2. Before dinner treat: Touch each other, close your eyes and do a two-minute meditation. Nothing helps digestion or love like diffusing the stress of a day.
3. Never go to sleep without a sweet kiss, a warm embrace, and two minutes of talking about things that made you both feel good today.
4. If you have an argument, sit facing each other, in chairs or on the floor. Hold hands and look into each other’s eyes for one minute. Close your eyes and breathe deeply for one minute. Now, for a minute or two, speak to each other as if you care about your partner’s needs.
5. Write a well-thought-out, positive observation about your spouse’s conduct or character and tape it to the bathroom mirror before you go to bed.
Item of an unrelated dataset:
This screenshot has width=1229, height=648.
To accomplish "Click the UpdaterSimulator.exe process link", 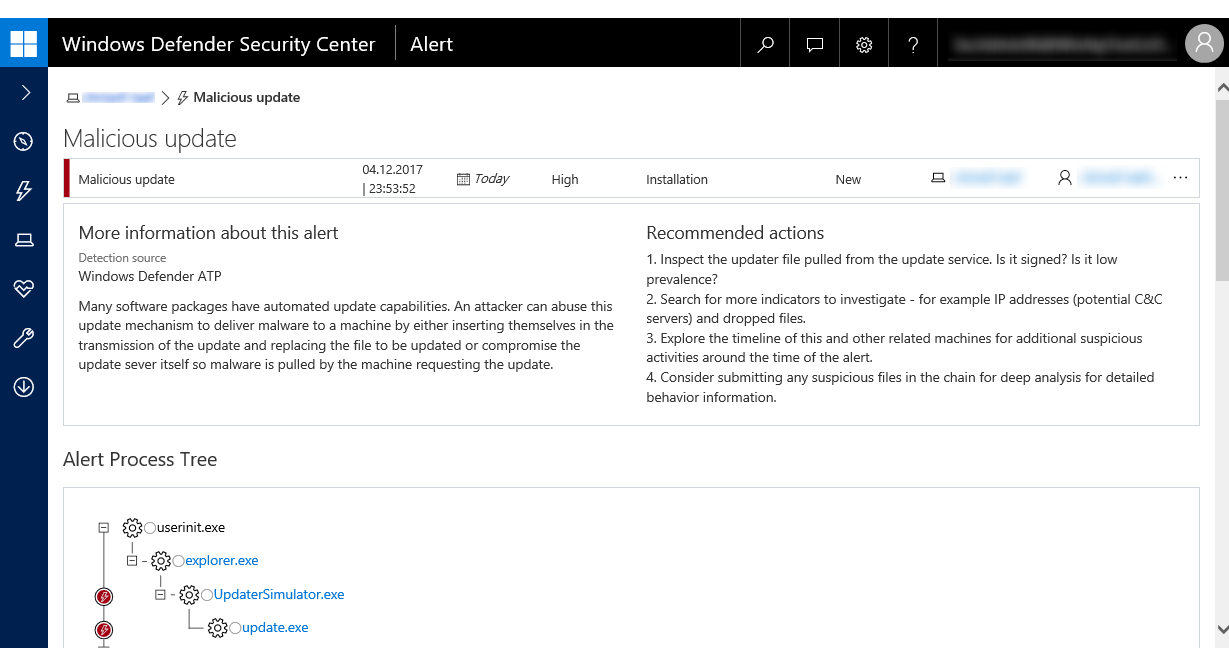I will pyautogui.click(x=279, y=595).
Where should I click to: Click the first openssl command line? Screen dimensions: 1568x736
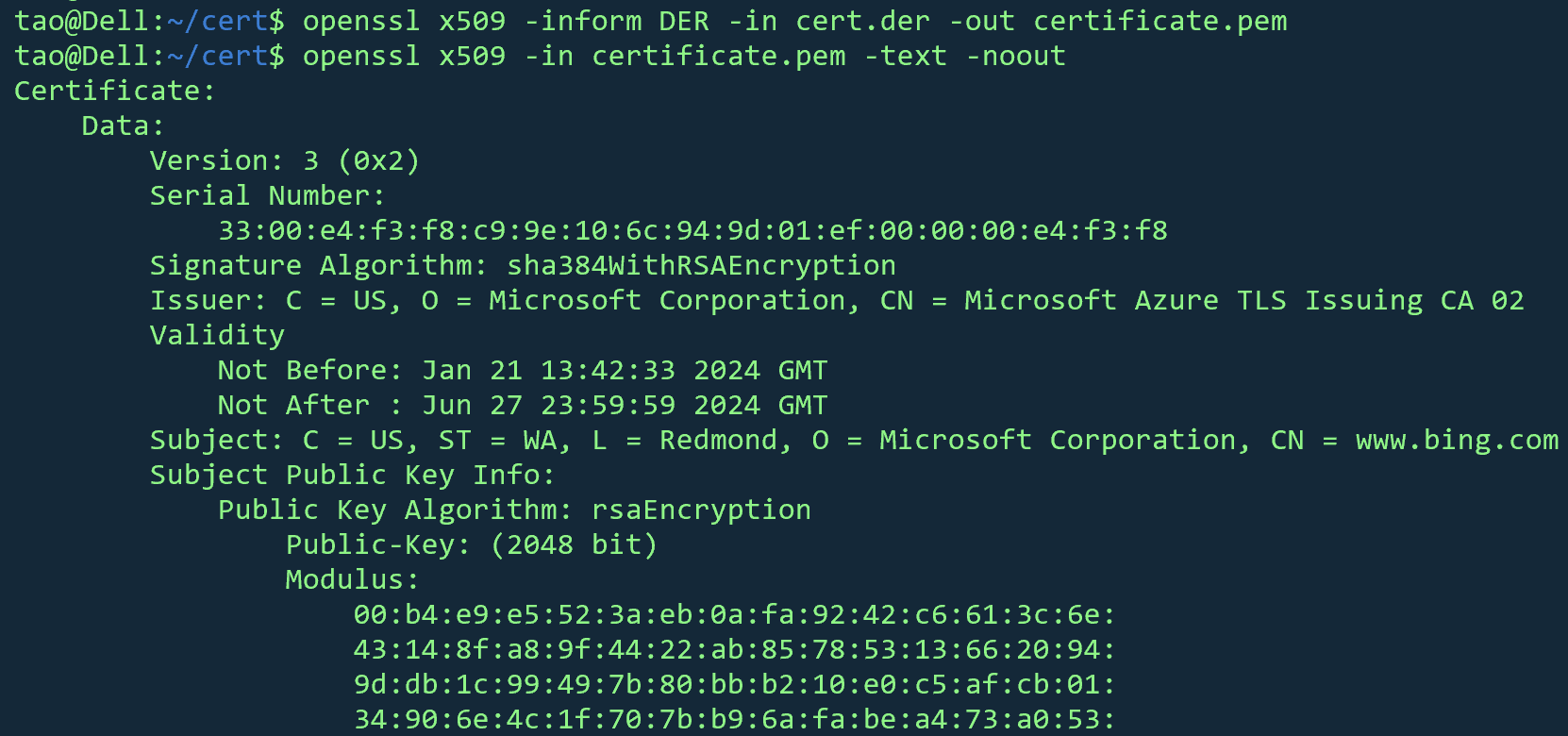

In the morning, your partner’s day can’t help but start out beautifully.
6. Even if you’re stressed to the max, find two minutes to call your spouse and say, “I’m really busy, but I was thinking of you, and I love you.”
7. Do something outrageously sexy. Whisper something in her ear. Promise him something he’d never expect, but would adore. Keep your promise.
8. Instead of bickering about an old issue or sniping about a chore neglected, buck up and handle it yourself, just this once, without saying a word. Smile.
9. Spend two minutes on the phone organizing a special date that perfectly suits your partner’s personality.
10. Spend two minutes being silent when what you actually want to do is criticize, admonish, or set your partner straight. Let it go.
11. Send your man flowers. Share something with your woman that you usually reserve for guy-time.
It’s tough to keep a relationship flowing with that gorgeous rhythm and sexy undercurrent it had when it was new. But it takes so little effort to take a hum-drum couple and fire them up to warm romance, or maybe even steaming hot passion.
What do you think? Are these two-minute marriage savers worth your time?
3 thoughts on “Save Your Marriage in Two Minutes”
Great tips, Taryn!
Those are wonderful tips for making a relationship really fulfilling. The result of just two minutes worth of thoughtfulness can add up to a lifetime of happiness. It’s definitely worth taking a moment to do something to remind someone you care about how much they mean to you. It’s equally true with friends and family–if someone is important to you, let them know it!
But just like anything else in a solid relationship, it has to be given as well as received. I know it’s never fifty-fifty in a relationship 100% of the time, but it’s a bad sign if a partner isn’t willing to reciprocate. Absence of these small gestures or a one-sided offering of them is definitely a sign that no matter how much time you spend, the relationship is probably not salvageable (and probably not worth it, either).
Duck 🙂
Hi Taryn,
You are right on so many counts, just the little bit of efforts can really enhance your marriage, its the small things that truly count. The strongest advice you gave was letting go, you can’t change the past so the best option is to leave the past in the past.
May I add… you can have a lot of fun with texting too.
Blessings and Big Hugs!
Jacqueline x9472
Hi,
Good article, good tips.
I especially liked # 3, but they are all good.
Timing is key…..try to start this early on in the marriage from the get-go in a relationship, before it’s too late and you both grow apart.